# [Directions for this task]
Use the entries below and reproduce exactly the lines from the one containing "Privacy Policy (1088, 1577)" down to the one containing "[إرسال] (246, 46)", both of them included.

[Saved data entries]
○ ○ ○ ○ ○ ○ ○

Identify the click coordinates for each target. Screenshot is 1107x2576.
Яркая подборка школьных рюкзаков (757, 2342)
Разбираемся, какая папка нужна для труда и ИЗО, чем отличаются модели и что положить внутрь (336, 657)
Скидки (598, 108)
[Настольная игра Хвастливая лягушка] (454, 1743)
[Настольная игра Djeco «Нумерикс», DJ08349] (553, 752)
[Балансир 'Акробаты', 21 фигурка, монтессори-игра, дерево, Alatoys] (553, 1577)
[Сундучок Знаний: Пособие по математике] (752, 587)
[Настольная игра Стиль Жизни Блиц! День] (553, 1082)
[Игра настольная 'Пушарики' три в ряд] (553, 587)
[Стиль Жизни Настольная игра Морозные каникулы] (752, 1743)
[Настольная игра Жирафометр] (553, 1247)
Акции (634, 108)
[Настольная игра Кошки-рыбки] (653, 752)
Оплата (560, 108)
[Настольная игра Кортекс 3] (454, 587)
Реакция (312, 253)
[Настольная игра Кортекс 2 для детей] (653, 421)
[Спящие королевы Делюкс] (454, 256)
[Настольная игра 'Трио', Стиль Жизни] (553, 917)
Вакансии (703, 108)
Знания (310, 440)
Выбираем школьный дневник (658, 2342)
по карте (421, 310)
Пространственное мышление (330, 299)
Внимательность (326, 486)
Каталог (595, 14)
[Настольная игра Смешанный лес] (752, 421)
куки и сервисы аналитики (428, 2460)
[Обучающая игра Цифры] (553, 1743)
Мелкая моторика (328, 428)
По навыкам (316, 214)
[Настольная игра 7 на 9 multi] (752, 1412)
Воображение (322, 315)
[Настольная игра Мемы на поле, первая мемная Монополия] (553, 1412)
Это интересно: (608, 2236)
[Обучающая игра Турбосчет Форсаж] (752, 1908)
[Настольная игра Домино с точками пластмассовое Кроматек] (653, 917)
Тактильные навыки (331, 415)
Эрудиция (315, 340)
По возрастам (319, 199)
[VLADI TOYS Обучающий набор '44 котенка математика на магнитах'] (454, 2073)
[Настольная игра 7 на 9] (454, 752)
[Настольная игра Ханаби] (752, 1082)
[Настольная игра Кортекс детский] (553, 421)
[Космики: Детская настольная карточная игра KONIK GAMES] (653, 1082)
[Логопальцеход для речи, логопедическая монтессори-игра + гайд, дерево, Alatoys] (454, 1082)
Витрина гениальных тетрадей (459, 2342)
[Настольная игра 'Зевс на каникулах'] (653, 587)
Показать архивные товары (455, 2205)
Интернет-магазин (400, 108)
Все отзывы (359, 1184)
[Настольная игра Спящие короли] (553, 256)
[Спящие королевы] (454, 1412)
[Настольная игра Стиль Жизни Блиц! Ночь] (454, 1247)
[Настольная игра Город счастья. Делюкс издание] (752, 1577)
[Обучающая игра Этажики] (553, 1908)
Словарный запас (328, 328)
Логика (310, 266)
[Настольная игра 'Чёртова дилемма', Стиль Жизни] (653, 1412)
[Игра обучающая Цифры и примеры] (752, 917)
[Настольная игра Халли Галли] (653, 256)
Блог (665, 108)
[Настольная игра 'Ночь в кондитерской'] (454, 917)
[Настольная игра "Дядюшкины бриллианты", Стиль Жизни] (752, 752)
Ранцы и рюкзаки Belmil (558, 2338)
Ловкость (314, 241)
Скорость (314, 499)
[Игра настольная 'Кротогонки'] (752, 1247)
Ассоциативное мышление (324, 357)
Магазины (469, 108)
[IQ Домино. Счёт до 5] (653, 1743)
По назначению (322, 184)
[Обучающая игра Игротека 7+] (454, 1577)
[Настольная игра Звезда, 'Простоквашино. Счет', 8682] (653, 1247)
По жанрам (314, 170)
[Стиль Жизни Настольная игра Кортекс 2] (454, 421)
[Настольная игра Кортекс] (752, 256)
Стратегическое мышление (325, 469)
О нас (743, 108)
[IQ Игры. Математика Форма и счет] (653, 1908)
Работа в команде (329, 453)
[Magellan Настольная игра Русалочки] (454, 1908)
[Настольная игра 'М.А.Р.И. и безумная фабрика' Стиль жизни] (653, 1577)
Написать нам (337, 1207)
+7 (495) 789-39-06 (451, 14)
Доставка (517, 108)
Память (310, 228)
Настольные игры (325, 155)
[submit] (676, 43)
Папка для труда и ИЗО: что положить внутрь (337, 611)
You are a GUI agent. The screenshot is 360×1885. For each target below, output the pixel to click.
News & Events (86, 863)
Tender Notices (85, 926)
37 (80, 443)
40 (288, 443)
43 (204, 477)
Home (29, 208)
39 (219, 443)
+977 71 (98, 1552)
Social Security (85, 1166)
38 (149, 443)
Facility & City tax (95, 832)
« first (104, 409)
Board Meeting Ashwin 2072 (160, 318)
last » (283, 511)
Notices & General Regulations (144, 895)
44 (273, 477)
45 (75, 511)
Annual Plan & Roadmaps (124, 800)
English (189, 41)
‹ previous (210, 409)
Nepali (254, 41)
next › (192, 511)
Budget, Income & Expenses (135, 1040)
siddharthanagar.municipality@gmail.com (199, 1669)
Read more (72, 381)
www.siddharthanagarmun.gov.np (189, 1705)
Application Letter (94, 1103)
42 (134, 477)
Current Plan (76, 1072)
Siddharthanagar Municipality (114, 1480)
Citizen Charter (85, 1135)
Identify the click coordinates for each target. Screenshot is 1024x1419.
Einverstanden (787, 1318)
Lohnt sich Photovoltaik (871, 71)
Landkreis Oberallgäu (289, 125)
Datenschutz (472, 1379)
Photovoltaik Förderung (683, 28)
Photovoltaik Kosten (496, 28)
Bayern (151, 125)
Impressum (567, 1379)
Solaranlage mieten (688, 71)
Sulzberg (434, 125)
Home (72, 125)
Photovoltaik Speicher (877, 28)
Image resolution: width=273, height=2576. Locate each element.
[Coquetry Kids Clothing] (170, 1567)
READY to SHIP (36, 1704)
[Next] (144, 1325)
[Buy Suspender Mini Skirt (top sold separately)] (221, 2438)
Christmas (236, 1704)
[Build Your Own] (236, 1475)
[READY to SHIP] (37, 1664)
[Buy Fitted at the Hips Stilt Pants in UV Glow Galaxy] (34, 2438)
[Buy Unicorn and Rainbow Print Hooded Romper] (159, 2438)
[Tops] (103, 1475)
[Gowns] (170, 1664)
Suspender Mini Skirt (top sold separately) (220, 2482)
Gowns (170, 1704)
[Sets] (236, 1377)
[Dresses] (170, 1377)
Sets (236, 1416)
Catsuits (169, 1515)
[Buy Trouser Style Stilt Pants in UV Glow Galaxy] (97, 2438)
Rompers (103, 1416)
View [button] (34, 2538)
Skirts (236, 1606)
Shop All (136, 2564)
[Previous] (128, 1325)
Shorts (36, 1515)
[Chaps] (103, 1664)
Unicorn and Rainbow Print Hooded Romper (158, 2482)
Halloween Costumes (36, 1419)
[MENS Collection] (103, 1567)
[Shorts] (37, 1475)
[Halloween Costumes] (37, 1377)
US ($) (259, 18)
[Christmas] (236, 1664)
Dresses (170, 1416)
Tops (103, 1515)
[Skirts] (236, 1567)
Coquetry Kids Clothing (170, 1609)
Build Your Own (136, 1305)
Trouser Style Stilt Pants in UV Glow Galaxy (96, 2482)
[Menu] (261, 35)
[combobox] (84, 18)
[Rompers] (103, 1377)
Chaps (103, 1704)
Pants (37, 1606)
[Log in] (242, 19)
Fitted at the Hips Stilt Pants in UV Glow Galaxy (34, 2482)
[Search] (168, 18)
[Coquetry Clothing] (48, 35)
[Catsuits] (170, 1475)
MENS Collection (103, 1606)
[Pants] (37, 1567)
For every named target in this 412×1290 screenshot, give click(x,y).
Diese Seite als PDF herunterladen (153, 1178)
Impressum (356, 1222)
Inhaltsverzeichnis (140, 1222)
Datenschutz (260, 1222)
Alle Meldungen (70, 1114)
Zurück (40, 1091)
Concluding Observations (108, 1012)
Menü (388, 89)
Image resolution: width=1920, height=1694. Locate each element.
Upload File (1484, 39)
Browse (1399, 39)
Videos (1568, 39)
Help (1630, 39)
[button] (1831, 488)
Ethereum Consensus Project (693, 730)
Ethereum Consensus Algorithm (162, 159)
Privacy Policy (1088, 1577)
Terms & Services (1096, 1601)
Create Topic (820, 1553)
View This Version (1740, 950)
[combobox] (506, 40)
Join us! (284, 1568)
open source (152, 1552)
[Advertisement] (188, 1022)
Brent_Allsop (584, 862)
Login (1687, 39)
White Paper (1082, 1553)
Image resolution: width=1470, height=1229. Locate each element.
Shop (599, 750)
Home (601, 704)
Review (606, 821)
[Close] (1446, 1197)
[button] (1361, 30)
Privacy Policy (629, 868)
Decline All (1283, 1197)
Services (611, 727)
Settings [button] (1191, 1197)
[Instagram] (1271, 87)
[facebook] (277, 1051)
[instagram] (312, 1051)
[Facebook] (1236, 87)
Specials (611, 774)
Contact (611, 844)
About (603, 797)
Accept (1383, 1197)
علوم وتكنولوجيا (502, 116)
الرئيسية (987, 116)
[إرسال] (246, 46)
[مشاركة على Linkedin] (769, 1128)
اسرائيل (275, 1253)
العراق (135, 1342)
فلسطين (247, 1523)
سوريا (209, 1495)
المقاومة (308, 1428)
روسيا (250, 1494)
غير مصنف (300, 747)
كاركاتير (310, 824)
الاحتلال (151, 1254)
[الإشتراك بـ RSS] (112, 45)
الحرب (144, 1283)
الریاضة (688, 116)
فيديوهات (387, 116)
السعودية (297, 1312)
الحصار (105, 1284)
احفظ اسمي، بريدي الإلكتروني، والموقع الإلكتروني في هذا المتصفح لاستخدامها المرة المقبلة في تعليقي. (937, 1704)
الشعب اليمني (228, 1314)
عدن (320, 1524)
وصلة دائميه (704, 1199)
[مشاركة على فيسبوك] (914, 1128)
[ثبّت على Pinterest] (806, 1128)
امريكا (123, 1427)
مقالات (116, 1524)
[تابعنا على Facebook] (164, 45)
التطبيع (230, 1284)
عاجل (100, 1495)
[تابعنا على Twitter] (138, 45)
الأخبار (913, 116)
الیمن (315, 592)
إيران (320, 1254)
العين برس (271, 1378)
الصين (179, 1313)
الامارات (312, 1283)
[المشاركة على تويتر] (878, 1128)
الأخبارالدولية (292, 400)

○ ○ ○ ○ ○ ○ ○

# [Result of the task]
Privacy Policy (1088, 1577)
Terms & Services (1096, 1601)
Create Topic (820, 1553)
View This Version (1740, 950)
[combobox] (506, 40)
Join us! (284, 1568)
open source (152, 1552)
[Advertisement] (188, 1022)
Brent_Allsop (584, 862)
Login (1687, 39)
White Paper (1082, 1553)
Image resolution: width=1470, height=1229. Locate each element.
Shop (599, 750)
Home (601, 704)
Review (606, 821)
[Close] (1446, 1197)
[button] (1361, 30)
Privacy Policy (629, 868)
Decline All (1283, 1197)
Services (611, 727)
Settings [button] (1191, 1197)
[Instagram] (1271, 87)
[facebook] (277, 1051)
[instagram] (312, 1051)
[Facebook] (1236, 87)
Specials (611, 774)
Contact (611, 844)
About (603, 797)
Accept (1383, 1197)
علوم وتكنولوجيا (502, 116)
الرئيسية (987, 116)
[إرسال] (246, 46)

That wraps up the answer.